→ **Exercise directions**:
Starting at the line that contains "Jul (599, 226)", quote every line through the end of the entries, word for word, skipping the pictures.
*** Records shown ***
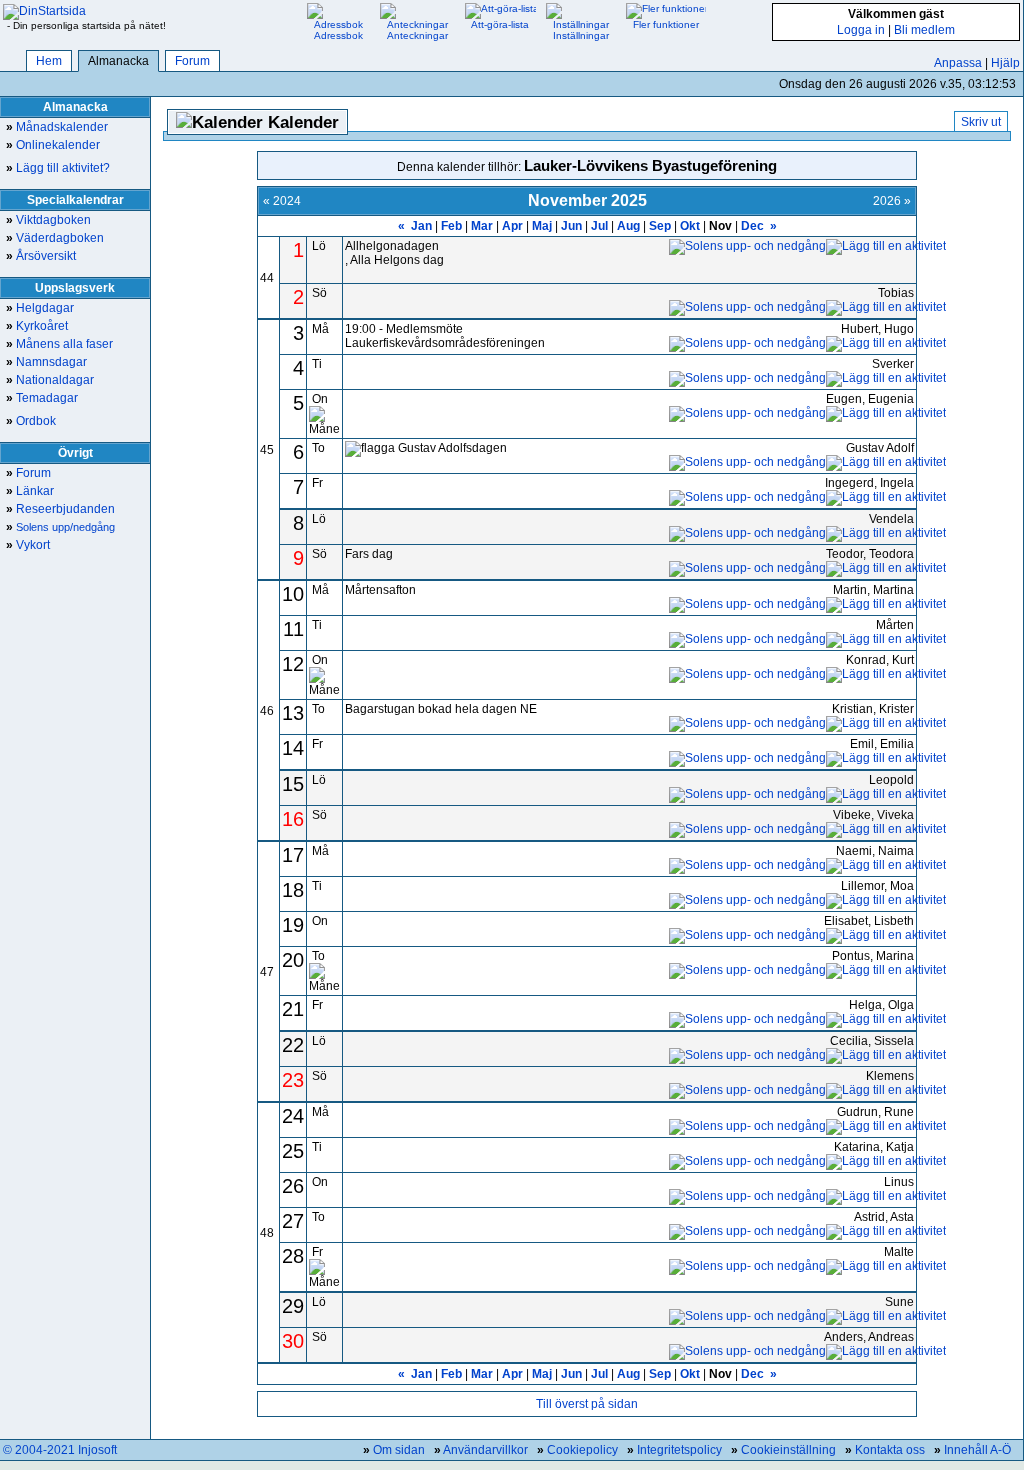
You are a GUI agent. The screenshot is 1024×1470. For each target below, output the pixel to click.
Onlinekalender (53, 145)
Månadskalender (57, 127)
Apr (512, 226)
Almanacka (118, 61)
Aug (628, 226)
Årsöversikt (41, 256)
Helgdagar (40, 308)
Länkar (30, 491)
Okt (690, 226)
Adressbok (338, 35)
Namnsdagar (46, 362)
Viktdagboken (48, 220)
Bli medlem (924, 30)
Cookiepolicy (582, 1450)
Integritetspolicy (679, 1450)
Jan (421, 226)
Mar (482, 226)
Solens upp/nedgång (60, 527)
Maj (542, 226)
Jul (599, 226)
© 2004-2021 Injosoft (60, 1450)
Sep (660, 226)
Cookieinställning (788, 1450)
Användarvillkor (485, 1450)
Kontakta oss (890, 1450)
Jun (571, 226)
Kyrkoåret (37, 326)
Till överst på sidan (587, 1404)
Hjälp (1005, 63)
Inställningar (581, 35)
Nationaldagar (50, 380)
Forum (192, 61)
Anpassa (958, 63)
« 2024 (282, 201)
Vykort (28, 545)
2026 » (892, 201)
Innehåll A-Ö (977, 1450)
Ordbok (31, 421)
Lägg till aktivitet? (58, 168)
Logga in (861, 30)
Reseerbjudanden (60, 509)
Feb (451, 226)
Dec (752, 226)
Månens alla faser (59, 344)
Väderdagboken (55, 238)
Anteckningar (417, 35)
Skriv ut (981, 122)
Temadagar (42, 398)
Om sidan (399, 1450)
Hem (49, 61)
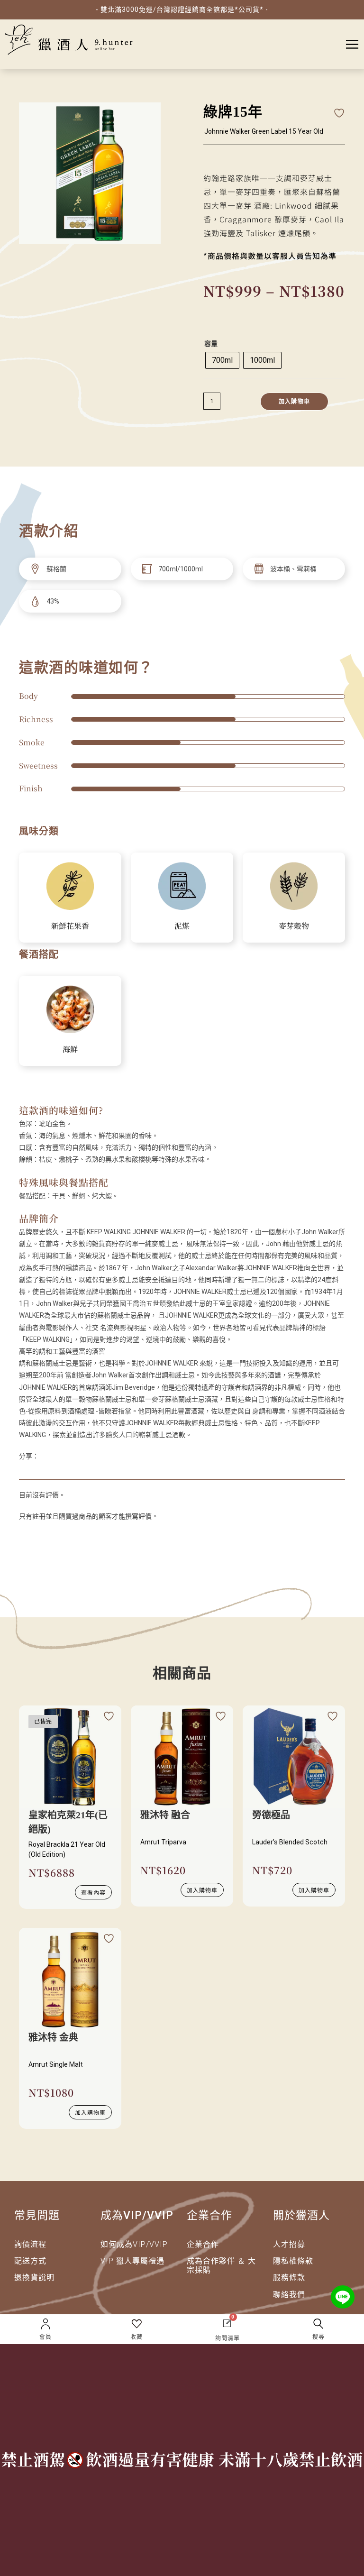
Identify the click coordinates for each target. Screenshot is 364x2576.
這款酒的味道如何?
*** End of Records shown ***
→ **Answer for this exercise**:
Jul (599, 226)
© 2004-2021 Injosoft (60, 1450)
Sep (660, 226)
Cookieinställning (788, 1450)
Användarvillkor (485, 1450)
Kontakta oss (890, 1450)
Jun (571, 226)
Kyrkoåret (37, 326)
Till överst på sidan (587, 1404)
Hjälp (1005, 63)
Inställningar (581, 35)
Nationaldagar (50, 380)
Forum (192, 61)
Anpassa (958, 63)
« 2024 (282, 201)
Vykort (28, 545)
2026 » (892, 201)
Innehåll A-Ö (977, 1450)
Ordbok (31, 421)
Lägg till aktivitet? (58, 168)
Logga in (861, 30)
Reseerbjudanden (60, 509)
Feb (451, 226)
Dec (752, 226)
Månens alla faser (59, 344)
Väderdagboken (55, 238)
Anteckningar (417, 35)
Skriv ut (981, 122)
Temadagar (42, 398)
Om sidan (399, 1450)
Hem (49, 61)
Identify the click coordinates for each target. Screenshot is 364x2576.
這款酒的味道如何?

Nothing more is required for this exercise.